In the recent case of Bass & Ors v Buchanan [2021] EWHC 2740 (Ch) (Re: Bronia Buchanan Associates Limited) a director (“Director”) failed to convince the Court that money she received from her company, which was originally recorded in the company’s profit and loss accounts as in respect of a director’s loan account, should be reclassified as salary in an attempt to avoid liability in a claim of misfeasance. Instead, the Director was required to repay in full the loan account’s outstanding balance of £286,421.45 to the company’s liquidators.  

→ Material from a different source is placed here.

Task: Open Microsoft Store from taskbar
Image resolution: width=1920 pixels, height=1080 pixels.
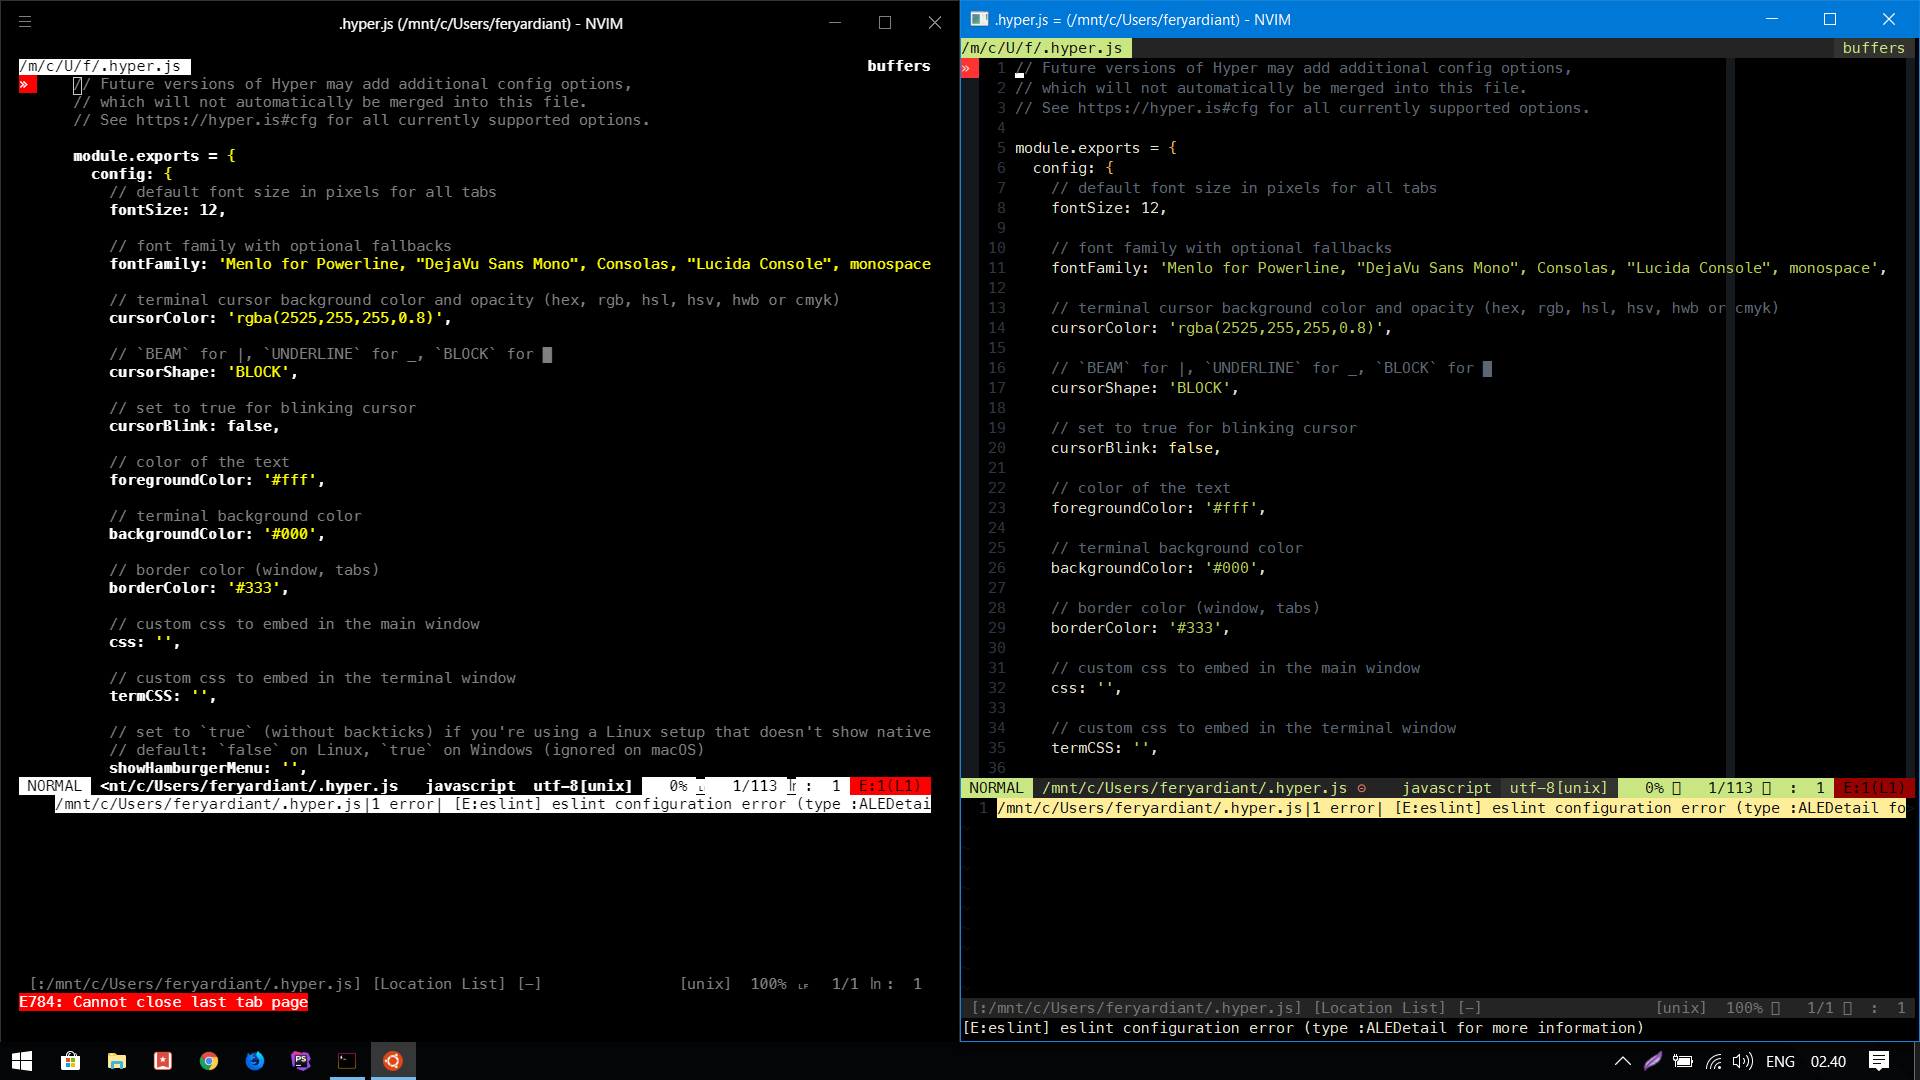Action: click(70, 1061)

The Director was the sole director and shareholder of Bronia Buchanan Associates Limited (“Company”), a theatre talent agency that represented more than 400 actors and had an approximate annual turnover of £500,000. The Director’s remuneration consisted of a very modest annual salary of roughly £6,000, which was supplemented by other non-salary payments from the Company throughout the year. In the Company’s early years of profitability, the additional non-salary payments were classified as dividends in the company’s annual accounts (totalling more than £50,000 in 2006 and £60,000 in 2007). However, the Company suffered annual losses in 2008 and 2009 and no dividends were recorded in those years.  By 2010, the Company had returned to profitability but for the first time, the annual accounts now recorded a director’s loan account (which had a balance of £42,787). Over the course of the next three years, the Director continued to receive non-salary payments from the Company and the outstanding balance on the director’s loan account rose steadily until it reached nearly £200,000 in 2013. In August 2014, the Company was insolvent as demonstrated by an unsatisfied demand for payment from HMRC in respect of unpaid taxes totalling £127,541.04. Following a resolution to wind up the Company, the liquidators brought a claim against the Director for the repayment of the outstanding loan account. 

The Director’s defence

The Director’s main line of defence was that the amounts paid to her were never intended to be loan advances and should have always been classified as salary. The Director asserted that her modest £6,000 salary was not commensurate with a director who often worked 15 hours a day for a business generating half a million pounds in annual turnover. Further, it was argued that she had earned the money in respect of directorial services provided to the Company and she was entitled to keep the money on a quantum meruit basis. The director also sought to defend the liquidator’s claim against her on the basis that it was time-barred under the Limitation Act 1980, but this was rejected by the Court. 

Court unconvinced

Unsurprisingly, the Court rejected the Director’s attempts to reclassify the non-salary payments as salary once the Company had become insolvent. It was clear from the evidence that her remuneration structure was designed with tax efficiency in mind. The Director had intentionally taken a salary below the income tax threshold and benefitted from the more favourable treatment accorded to dividend payments (whilst the Company had distributable reserves to pay them). At no point prior to the liquidation had the Director declared the non-salary payments to HMRC as income and it was clear from her conduct that she never intended to pay income tax or national insurance on the non-salary payments. It was therefore not open to the Director to “recreate history” by reclassifying the non-salary payments as salary now that it was in her financial interests to do so. The Director’s quantum meruit claim also failed because the non-salary payments could not be reclassified as payments for services and so no question of set off arose. The Court concluded that the payments were correctly classified as sums borrowed by the Director from the Company which, in the event of liquidation, had to be repaid in full. 


Insolvency Practitioners will already be alert to improper accounting in relation to director remuneration in companies that have become insolvent. This case assists in confirming the approach in Global Corporate that payments of this nature which cannot be validly re-classified as payments for services lawfully made, or payments on account of future dividends, must be repaid.